В этой столь обделенной жизни дружба Макса Брода была бесконечной удачей. Без Макса Брода имя Кафки, возможно, осталось бы неизвестным; кто может сказать, что без него Кафка продолжил бы писать?

Беззаветная преданность призванию не сделала творческий путь Кафки ровным: протуберанцы вдохновения, огромные творческие всплески, перемежающиеся длительными периодами молчания, упадка, сомнений в значимости написанного. В такие-то периоды роль Макса Брода оказывалась особенно необходимой.

Как Музиль, как сам Джойс, неуверенный в себе Кафка не мог не чувствовать собственного новаторства, собственной гениальности и, вполне естественно, питал ревность к менее одаренным, но удачливым собратьям по перу, "чьи имена без всякого разбора скакали по строчкам писем". Естественно, он жаждал того признания, в котором мир всегда отказывает первопроходцам, и страдал, бессознательно ощущая естественность такого отвержения миром.

Почему Кафка не спешил с публикациями готовых произведений? Из-за переходящего все границы самоотречения, из-за сверхтребовательности к самому себе, из страха оказаться непонятым? Есть еще одна версия: как никто другой, он мечтал "привести мир к чистоте, правде, незыблемости", а своим творчеством умножал трагичность и абсурд бытия, приближал мир к темным силам…

Это нисхождение к темным силам, это высвобождение духов, в естественном состоянии связанных, сомнительные объятия и все прочее, что оседает вниз и чего уже не знаешь наверху, когда при солнечном свете пишешь свои истории. Может быть, существует иное творчество, я знаю только это. И дьявольское в нем видится мне очень ясно.

О том, сколь тщательно Кафка работал над языком, свидетельствует одна упущенная в наших переводах фраза, которую нельзя оставить без внимания. Вот она, эта фраза: "Слабые вещи так и оставить слабыми можно лишь на смертном одре".

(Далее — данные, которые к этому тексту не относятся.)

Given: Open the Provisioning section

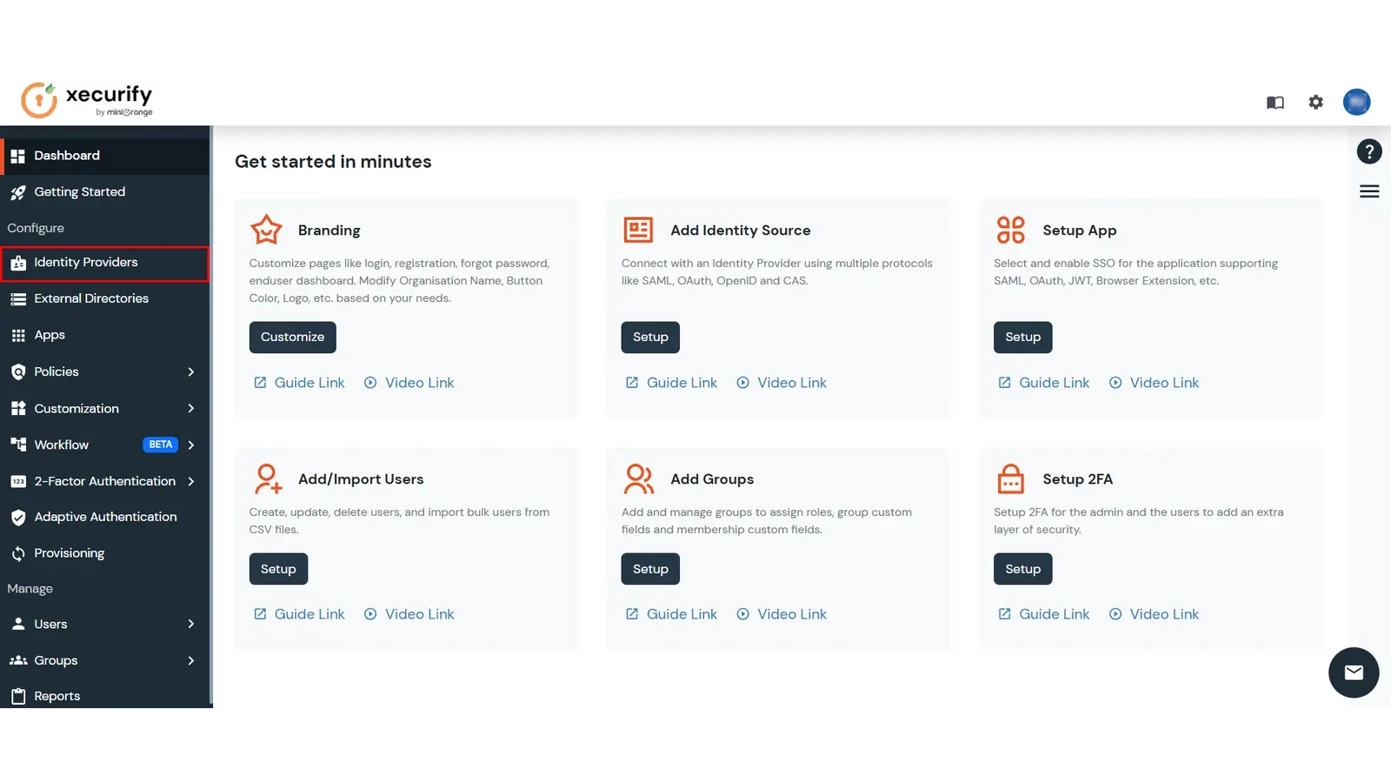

Этот ищущий, сомневающийся человек, пожелавший отречься от собственного труда, был поэтом высокого таланта, он обрел свой собственный язык, создал мир символов и притч, которыми сумел сказать доселе невысказанное. Если бы даже не существовало всего остального, что мы любим и ценим в нем, его любили бы и ценили за одну только артистичность. Во многих его крохотных рассказах и притчах чувствуется такая проницательность, такое поистине колдовское сплетение линий, такое изящество, что на мгновение забываешь о заключенной в них печали.

Эстетика Кафки — движение вглубь правды, демистификация, болевая точность и строгость, отвергающая все формы самоопьянения и самообмана, но не ведущая к саморазрушению:

"Искусство порхает вокруг правды, но с намерением вовремя остановиться, чтобы не обжечься". Впрочем, это не касается его самого: правда до саморазрушения включительно.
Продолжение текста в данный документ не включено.